Response to Arguments
Amended claim 10 overcomes the objection for a minor informality, and so the objection is withdrawn.
Applicant argues on page 8-9 that the 35 U.S.C. 101 rejections should be withdrawn because as amended, the claims contain “a new type of neural network with a novel structure compared to existing growing neural gas network” (Remarks, page 9). While the examiner has determined via an updated search that the neural network found in the amended claim is not new (see the newly discovered reference to Palomo et al. 2017), the trained deep growing neural gas neural network as detailed in the amended claim is no longer merely recited at a high-level of generality (i.e., as a generic deep growing neural gas neural network) such that it can be considered mere instructions to apply the exception using a generic computer component. Also, it is not considered mere extra solution activity because the claim recites using the trained network to parse the transcript.
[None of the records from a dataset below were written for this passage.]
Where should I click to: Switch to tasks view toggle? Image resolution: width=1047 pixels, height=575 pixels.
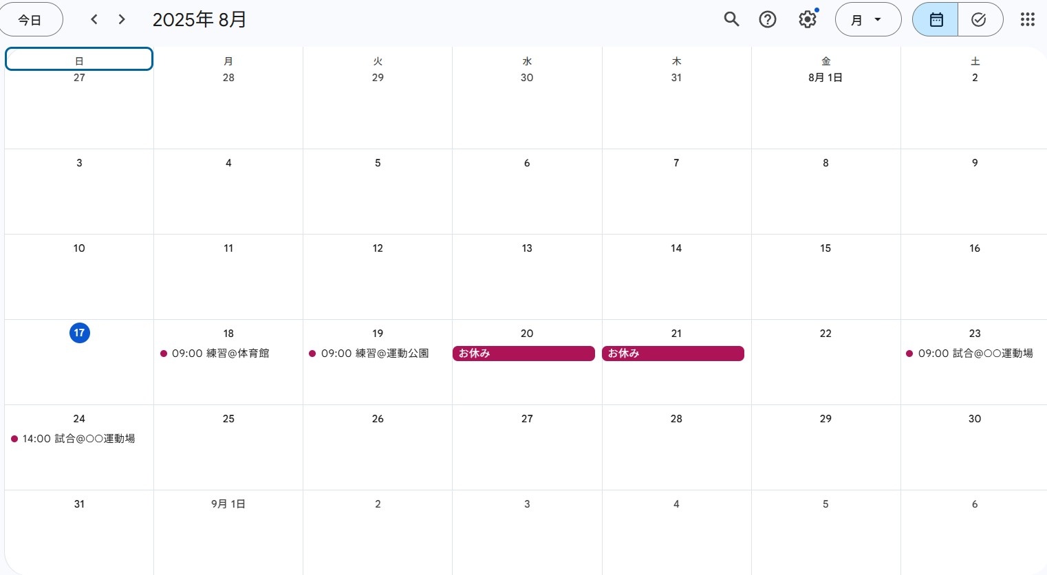coord(979,19)
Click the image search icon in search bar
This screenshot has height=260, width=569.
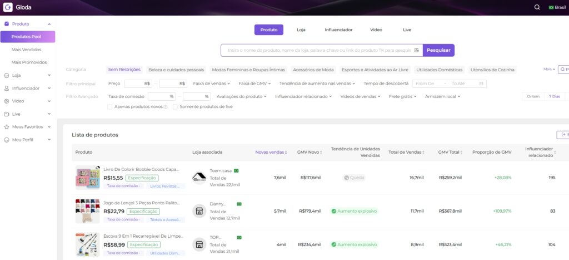point(416,50)
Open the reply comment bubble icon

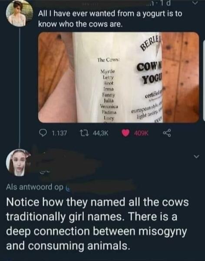coord(43,133)
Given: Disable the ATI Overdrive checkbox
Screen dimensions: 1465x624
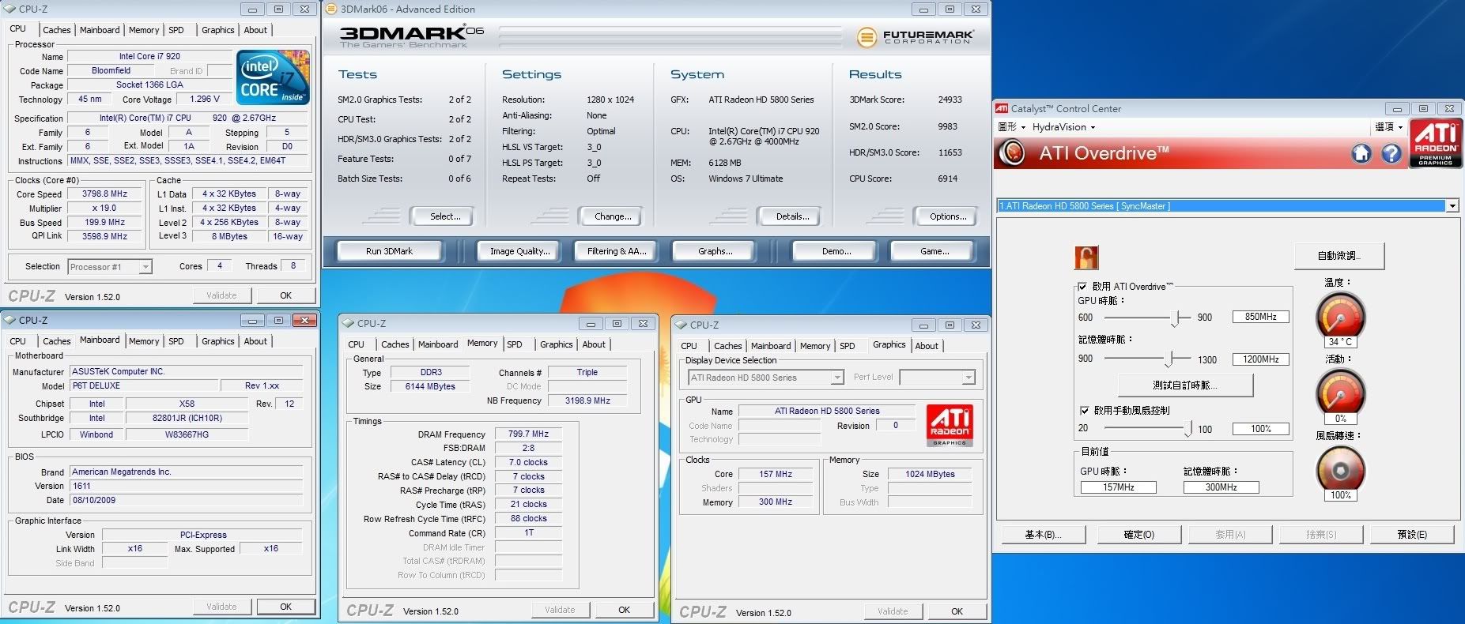Looking at the screenshot, I should pos(1082,286).
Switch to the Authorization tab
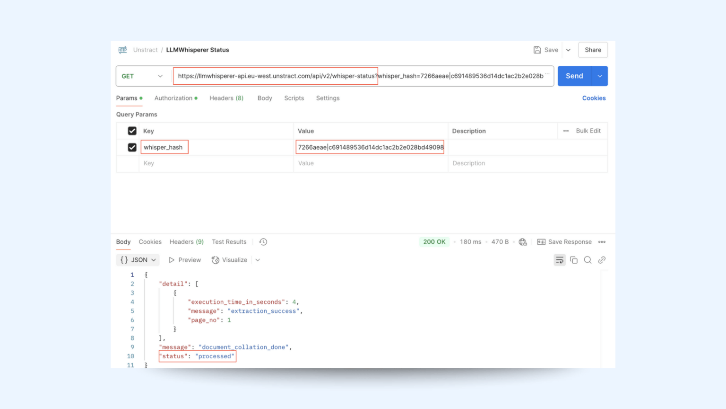Image resolution: width=726 pixels, height=409 pixels. (173, 98)
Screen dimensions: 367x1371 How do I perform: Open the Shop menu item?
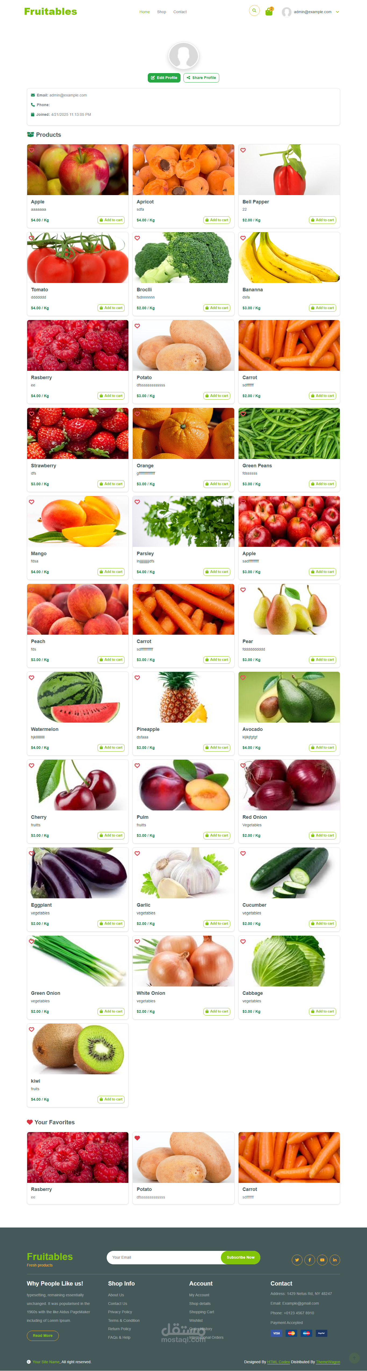(x=162, y=12)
Therefore, the 35 U.S.C. 101 rejections of claims 1-16 as being directed to an abstract idea without significantly more are withdrawn.
Applicant’s arguments on pages 10-12 regarding the 35 U.S.C. 103 rejections of claims 1-16 based on Tran, Andreakis, Ichimura, Carpenter, and Aronowitz have been considered but are moot in view of the new grounds for rejection, based in part on the newly discovered reference to Palomo et al. (“The Growing Hierarchical Neural Gas Self-Organizing Neural Network”. IEEE TRANSACTIONS ON NEURAL NETWORKS AND LEARNING SYSTEMS, VOL. 28, NO. 9, SEPTEMBER 2017), which describes and was necessitated by Applicant’s amendments directed to the details of the deep-growing neural gas neural network as claimed.
Claim Objections
In claim 1, line 4, should “the data set” be “the dataset”?
In claim 10, line 13, should “the data set” be “the dataset”?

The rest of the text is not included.